Records supplied ::

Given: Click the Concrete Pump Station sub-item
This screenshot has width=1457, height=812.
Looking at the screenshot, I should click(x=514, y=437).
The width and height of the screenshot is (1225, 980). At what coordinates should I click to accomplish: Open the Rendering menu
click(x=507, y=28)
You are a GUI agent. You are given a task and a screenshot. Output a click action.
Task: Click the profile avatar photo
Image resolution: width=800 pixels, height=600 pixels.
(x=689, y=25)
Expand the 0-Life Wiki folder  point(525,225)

What is being asked :: Copy each line of the data above without altering a single character.

Answer to the problem ::
Given: Click the Concrete Pump Station sub-item
This screenshot has width=1457, height=812.
Looking at the screenshot, I should click(x=514, y=437).
The width and height of the screenshot is (1225, 980). At what coordinates should I click to accomplish: Open the Rendering menu
click(x=507, y=28)
You are a GUI agent. You are given a task and a screenshot. Output a click action.
Task: Click the profile avatar photo
Image resolution: width=800 pixels, height=600 pixels.
(x=689, y=25)
Expand the 0-Life Wiki folder  point(525,225)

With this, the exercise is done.